Ex-church Counselor Put On Probation For Molestation

- October 19, 2008

HOLLIDAYSBURG – A former Roaring Spring church counselor will be on probation for 12 years after entering a no-contest plea Friday morning to molesting a 14-year-old boy in 2005.

James “Jay” Kirkman, 63, of New Enterprise also was ordered to undergo a sexual offender evaluation. He must have no unsupervised contact with related children and no contact with nonrelated children.

“It essentially takes him away from counseling children,” Blair County Chief Deputy District Attorney Jackie Bernard said.

Kirkman was scheduled to go on trial for the second time next week on charges of indecent assault, corruption of minors and endangering the welfare of children. The incidents were to have occurred between October and December 2005 at Faith Assembly of God. Kirkman’s June trial ended with a hung jury.

In court Friday before Judge Hiram Carpenter, the boy, now 16, said nothing. His mother said her son’s grades had fallen and he’s now being home-schooled, Bernard said. The youth also is afraid of counseling because of what happened when he was with Kirkman, Bernard added.

Attorney Tom Forr said Kirkman maintains his innocence but entered the plea because it assured him of probation. If Kirkman had been retried and convicted, he could have been sent to jail.

Forr said Kirkman wanted to avoid that because he wants to assist with handling health problems within his wife’s family.

Bernard said she agreed to the probation-only sentence because if convicted by a jury, probation could have been the punishment. Another factor was that it kept the victim from testifying again.

“It is very difficult to expect any kid to testify about this once, let alone twice … and that was a huge consideration for us,” Bernard said.

In the first trial, the boy told the jury that “Pastor Jay” came up behind him, put his arms around him and fondled him while he was playing the church keyboard. He also accused Kirkman of taking him in a prayer room, where he molested him and told him not to tell. The incidents reportedly occurred between October and December 2005.
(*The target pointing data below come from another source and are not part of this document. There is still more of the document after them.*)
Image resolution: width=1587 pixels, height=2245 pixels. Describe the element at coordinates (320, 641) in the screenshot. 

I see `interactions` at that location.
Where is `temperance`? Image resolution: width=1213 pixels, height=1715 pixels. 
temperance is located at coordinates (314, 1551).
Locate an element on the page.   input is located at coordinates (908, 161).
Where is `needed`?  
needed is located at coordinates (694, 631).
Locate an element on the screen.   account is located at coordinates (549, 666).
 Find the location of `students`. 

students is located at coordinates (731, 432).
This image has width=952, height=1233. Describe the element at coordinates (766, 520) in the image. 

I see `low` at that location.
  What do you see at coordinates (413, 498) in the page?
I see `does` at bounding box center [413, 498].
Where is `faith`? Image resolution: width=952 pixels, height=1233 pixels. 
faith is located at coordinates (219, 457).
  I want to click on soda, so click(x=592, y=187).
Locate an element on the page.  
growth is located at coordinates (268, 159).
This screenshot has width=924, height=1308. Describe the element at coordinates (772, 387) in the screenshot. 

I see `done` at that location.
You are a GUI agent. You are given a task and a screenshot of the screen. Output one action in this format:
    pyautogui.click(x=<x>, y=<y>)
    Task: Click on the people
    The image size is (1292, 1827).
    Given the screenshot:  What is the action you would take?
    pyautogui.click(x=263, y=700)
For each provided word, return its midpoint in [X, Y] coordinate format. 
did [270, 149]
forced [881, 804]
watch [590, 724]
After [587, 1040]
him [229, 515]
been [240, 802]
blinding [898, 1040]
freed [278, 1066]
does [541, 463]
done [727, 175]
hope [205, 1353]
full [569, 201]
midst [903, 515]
Bernard praised the youth for telling what happened.

“It takes a lot of courage to talk in public about being sexually molested by a man whom you were taught to respect,” she said.

She also praised state trooper Charles Aungst of the Hollidaysburg barracks because his investigation was a key factor in bringing the case to court.

For the second trial, Bernard asked Carpenter for permission to allow testimony from two North Carolina men, now 37 and 38, who said they were sexually abused in the mid-1980s. Carpenter declined the request, saying there were some differences in the cases.